### What the task requires
Switch "screenshot" to "image" in the records from the line with "Where should I" through the end of the records, and leave everything else unchanged. Give back only those lines, without the pictures.

### Extracted material
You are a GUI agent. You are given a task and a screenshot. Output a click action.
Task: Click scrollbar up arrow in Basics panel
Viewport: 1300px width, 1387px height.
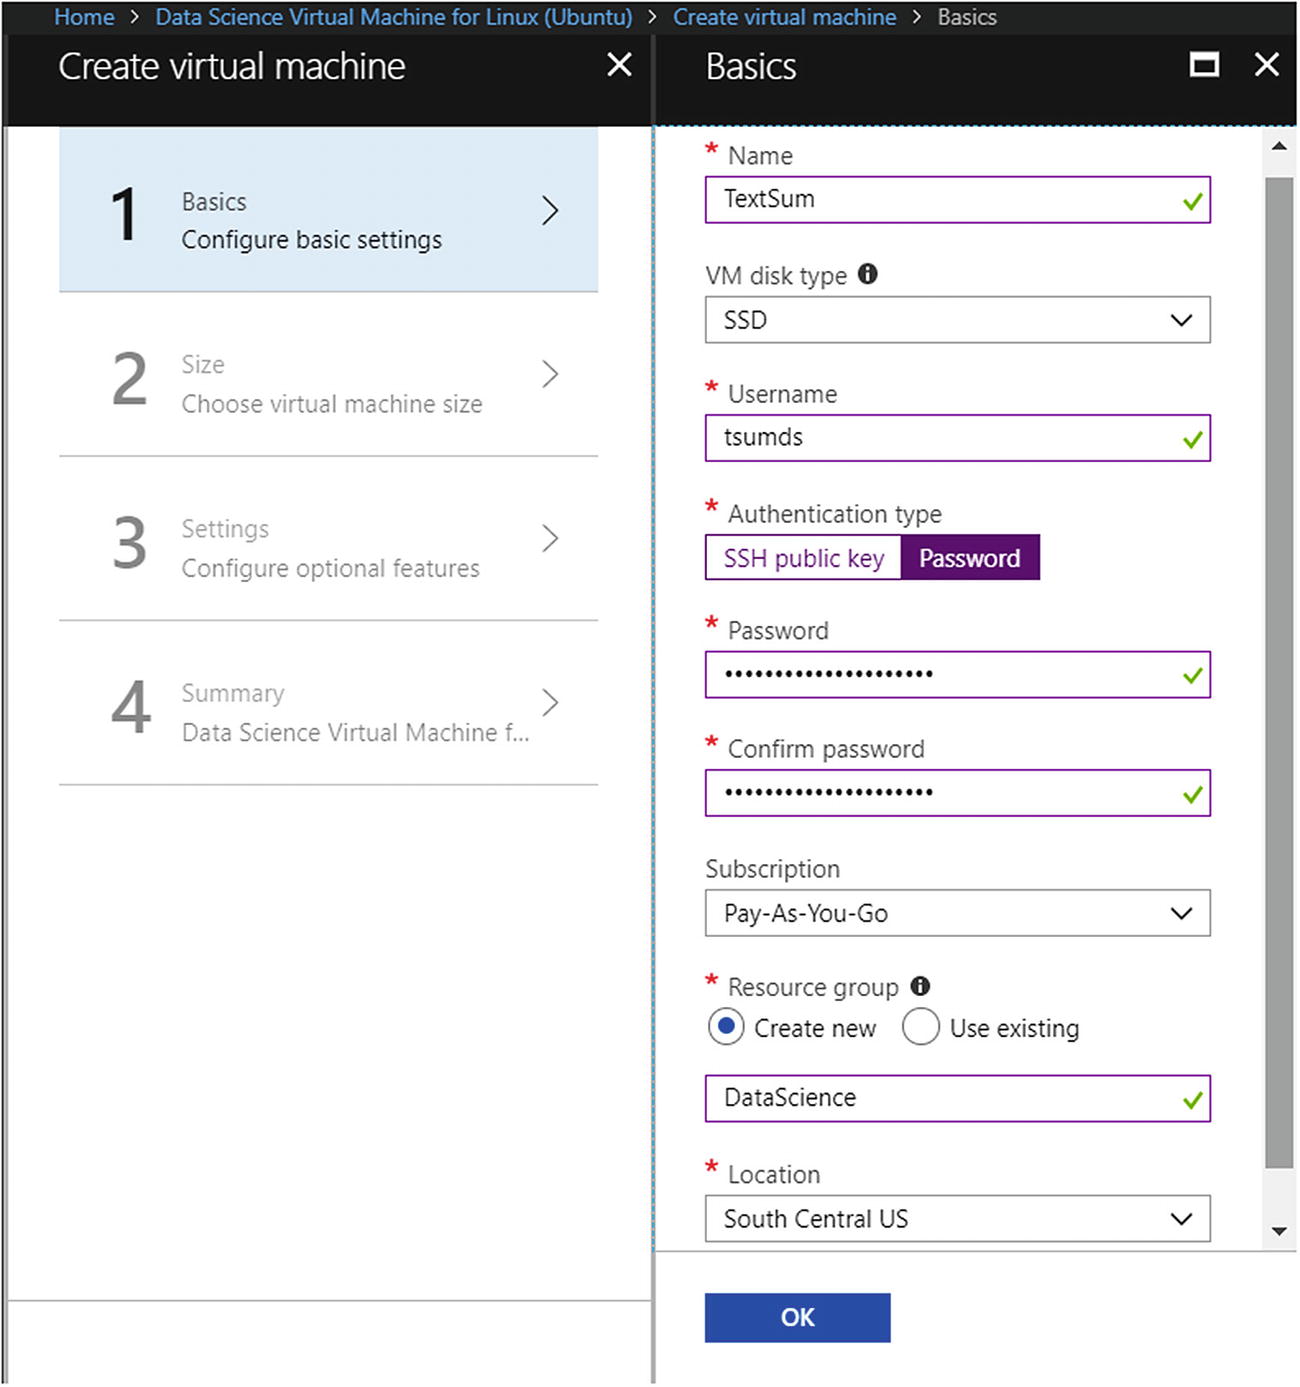point(1279,147)
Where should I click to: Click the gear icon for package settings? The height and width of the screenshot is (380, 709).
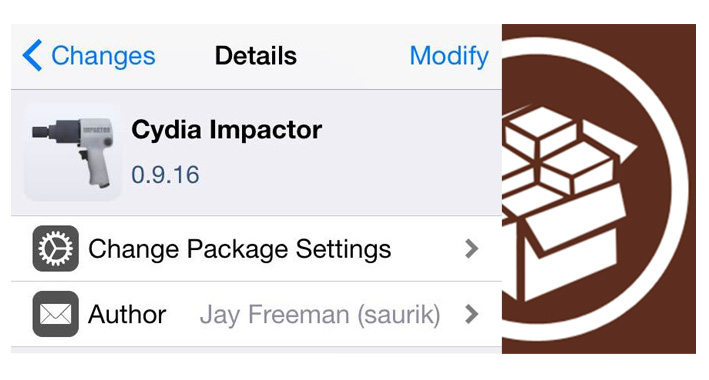coord(56,248)
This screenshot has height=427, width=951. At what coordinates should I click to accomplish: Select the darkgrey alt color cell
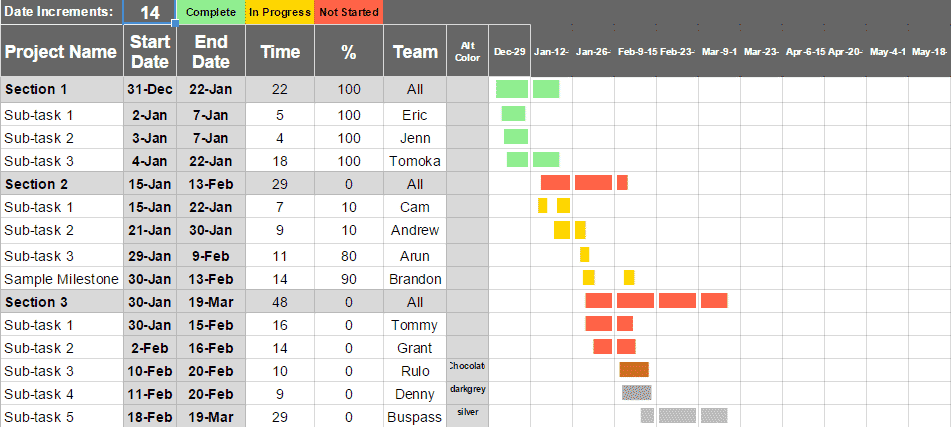click(x=467, y=394)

### Exercise answer
Where should I click to: Click the gear icon for package settings? The height and width of the image is (380, 709).
coord(56,248)
This image has height=427, width=951. At what coordinates should I click to accomplish: Select the darkgrey alt color cell
click(x=467, y=394)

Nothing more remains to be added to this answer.